What is being asked: Wherever "Expand" turns up in the entries, copy out the line that holds it.

Supplied records:
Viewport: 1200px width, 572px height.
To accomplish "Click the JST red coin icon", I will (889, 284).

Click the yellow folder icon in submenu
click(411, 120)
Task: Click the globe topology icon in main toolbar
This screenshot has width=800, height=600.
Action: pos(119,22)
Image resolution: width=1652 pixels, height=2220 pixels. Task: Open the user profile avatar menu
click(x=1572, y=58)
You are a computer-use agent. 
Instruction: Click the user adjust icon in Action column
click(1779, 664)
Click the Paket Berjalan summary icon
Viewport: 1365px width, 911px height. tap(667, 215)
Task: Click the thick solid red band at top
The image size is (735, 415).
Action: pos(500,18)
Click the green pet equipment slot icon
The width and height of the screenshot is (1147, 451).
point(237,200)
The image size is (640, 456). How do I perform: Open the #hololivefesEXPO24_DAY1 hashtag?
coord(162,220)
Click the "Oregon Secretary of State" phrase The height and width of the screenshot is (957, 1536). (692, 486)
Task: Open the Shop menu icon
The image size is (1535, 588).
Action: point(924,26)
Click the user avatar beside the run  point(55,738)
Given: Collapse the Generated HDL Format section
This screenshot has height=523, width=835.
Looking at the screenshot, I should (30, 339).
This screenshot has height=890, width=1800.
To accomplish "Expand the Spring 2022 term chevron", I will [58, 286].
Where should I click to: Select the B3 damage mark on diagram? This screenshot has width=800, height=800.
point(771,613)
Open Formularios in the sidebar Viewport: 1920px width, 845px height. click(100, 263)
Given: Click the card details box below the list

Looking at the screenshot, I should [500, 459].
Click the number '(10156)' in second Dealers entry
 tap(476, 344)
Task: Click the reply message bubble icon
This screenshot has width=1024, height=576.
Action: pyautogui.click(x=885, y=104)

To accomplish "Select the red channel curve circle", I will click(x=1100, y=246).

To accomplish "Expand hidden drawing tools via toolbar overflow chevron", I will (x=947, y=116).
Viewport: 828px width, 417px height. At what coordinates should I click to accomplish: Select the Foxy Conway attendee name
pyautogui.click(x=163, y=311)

Answer to the problem:
To accomplish "Expand the Spring 2022 term chevron", I will [58, 286].
To accomplish "Expand hidden drawing tools via toolbar overflow chevron", I will (x=947, y=116).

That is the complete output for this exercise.